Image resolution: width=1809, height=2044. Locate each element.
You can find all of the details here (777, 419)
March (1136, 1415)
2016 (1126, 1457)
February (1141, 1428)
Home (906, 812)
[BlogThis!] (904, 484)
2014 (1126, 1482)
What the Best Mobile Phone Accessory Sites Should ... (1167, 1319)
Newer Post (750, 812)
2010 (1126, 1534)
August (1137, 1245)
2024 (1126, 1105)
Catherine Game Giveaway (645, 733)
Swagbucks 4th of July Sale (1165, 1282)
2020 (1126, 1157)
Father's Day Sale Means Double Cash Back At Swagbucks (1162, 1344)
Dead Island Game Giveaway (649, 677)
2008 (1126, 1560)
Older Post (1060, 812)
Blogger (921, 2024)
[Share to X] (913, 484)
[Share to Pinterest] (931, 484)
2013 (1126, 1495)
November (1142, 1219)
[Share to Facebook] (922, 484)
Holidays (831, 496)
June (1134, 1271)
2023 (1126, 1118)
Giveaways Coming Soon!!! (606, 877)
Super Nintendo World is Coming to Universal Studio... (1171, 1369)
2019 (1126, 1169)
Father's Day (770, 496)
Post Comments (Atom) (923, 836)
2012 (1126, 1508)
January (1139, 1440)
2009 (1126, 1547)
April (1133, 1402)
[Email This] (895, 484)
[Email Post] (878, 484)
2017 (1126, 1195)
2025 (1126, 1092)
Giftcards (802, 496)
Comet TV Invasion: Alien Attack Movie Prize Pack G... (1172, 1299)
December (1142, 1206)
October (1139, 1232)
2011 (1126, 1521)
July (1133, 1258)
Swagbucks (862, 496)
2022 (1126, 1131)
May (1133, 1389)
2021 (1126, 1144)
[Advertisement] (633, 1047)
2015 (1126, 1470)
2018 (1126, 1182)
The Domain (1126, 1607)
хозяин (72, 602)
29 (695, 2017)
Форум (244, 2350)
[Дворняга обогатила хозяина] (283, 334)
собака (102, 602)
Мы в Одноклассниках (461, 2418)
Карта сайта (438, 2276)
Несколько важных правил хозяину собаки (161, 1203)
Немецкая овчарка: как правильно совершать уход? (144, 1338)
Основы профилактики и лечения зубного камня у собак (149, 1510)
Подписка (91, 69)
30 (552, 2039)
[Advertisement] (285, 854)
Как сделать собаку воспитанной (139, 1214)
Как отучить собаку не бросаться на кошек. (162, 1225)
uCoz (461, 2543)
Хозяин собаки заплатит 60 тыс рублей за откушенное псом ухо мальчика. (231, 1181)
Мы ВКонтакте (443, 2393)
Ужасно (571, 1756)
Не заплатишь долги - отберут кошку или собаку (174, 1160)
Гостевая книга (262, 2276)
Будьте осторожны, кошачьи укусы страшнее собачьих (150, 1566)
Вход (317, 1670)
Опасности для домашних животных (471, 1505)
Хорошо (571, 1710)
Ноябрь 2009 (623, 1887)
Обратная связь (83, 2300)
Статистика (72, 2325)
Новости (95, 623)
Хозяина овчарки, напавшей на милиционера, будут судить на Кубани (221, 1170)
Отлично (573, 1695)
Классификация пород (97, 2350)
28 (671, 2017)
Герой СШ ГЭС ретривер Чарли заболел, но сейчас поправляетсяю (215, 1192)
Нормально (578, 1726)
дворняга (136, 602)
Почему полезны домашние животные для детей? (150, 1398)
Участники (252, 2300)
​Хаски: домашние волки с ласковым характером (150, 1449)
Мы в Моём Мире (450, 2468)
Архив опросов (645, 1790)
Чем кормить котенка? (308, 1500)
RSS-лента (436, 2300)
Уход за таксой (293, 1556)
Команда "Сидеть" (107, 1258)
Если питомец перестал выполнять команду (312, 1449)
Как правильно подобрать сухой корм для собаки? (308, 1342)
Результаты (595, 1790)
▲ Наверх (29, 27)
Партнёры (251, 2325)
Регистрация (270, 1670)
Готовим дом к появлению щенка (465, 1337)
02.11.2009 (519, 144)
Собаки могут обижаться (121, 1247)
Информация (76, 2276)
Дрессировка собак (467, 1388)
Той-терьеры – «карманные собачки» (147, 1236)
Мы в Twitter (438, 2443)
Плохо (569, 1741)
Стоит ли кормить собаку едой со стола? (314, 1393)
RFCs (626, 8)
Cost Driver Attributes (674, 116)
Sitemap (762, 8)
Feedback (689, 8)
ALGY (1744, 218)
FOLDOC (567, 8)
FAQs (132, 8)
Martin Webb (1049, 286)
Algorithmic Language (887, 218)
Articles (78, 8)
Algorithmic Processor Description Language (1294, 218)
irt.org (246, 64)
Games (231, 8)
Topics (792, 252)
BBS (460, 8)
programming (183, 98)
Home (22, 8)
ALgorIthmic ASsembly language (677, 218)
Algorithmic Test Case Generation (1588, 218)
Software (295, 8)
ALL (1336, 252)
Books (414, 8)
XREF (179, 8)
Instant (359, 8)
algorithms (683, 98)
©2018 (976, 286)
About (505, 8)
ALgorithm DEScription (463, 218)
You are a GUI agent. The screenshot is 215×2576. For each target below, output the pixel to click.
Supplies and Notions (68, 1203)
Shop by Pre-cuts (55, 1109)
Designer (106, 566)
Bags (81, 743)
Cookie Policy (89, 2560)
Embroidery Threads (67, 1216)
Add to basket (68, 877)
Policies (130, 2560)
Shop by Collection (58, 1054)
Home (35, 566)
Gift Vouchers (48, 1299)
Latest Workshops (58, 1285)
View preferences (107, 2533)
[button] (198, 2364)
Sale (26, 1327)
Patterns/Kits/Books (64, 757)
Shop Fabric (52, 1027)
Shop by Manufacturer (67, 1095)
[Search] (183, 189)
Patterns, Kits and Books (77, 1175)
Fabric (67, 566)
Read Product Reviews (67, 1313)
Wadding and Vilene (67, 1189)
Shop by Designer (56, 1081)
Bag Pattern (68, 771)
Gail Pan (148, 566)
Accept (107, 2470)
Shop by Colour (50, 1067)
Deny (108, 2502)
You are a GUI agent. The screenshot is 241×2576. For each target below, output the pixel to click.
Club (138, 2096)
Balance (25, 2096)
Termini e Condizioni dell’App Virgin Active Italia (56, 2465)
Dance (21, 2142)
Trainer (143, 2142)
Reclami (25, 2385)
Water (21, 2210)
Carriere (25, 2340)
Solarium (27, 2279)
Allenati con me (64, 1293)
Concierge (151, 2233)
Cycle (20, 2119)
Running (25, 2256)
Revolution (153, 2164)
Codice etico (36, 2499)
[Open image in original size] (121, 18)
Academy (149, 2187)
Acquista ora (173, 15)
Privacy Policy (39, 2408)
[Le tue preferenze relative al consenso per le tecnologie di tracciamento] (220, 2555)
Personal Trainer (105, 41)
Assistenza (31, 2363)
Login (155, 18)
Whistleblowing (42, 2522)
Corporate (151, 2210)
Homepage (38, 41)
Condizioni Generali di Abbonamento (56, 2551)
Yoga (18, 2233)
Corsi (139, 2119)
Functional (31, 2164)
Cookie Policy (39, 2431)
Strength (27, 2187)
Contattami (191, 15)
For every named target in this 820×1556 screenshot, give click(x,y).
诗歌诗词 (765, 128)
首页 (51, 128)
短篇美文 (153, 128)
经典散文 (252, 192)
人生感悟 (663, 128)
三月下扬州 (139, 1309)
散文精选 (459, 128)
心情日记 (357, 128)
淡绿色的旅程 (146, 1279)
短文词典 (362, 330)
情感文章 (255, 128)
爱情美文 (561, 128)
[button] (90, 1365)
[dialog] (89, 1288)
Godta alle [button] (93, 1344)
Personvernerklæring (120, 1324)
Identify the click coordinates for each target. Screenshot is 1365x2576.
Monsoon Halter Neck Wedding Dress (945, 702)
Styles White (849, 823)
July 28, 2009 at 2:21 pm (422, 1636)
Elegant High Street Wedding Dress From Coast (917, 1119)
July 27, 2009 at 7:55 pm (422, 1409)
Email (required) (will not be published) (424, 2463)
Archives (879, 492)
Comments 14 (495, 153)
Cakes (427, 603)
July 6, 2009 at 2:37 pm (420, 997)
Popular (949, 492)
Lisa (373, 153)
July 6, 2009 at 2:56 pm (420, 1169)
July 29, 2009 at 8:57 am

• • • • • • •

* [ACTIVITY]
Check every line above for the string "July" and copy those that have it.

* [EXPECTED OUTPUT]
Swagbucks 4th of July Sale (1165, 1282)
July (1133, 1258)
July 28, 2009 at 2:21 pm (422, 1636)
July 27, 2009 at 7:55 pm (422, 1409)
July 6, 2009 at 2:37 pm (420, 997)
July 6, 2009 at 2:56 pm (420, 1169)
July 29, 2009 at 8:57 am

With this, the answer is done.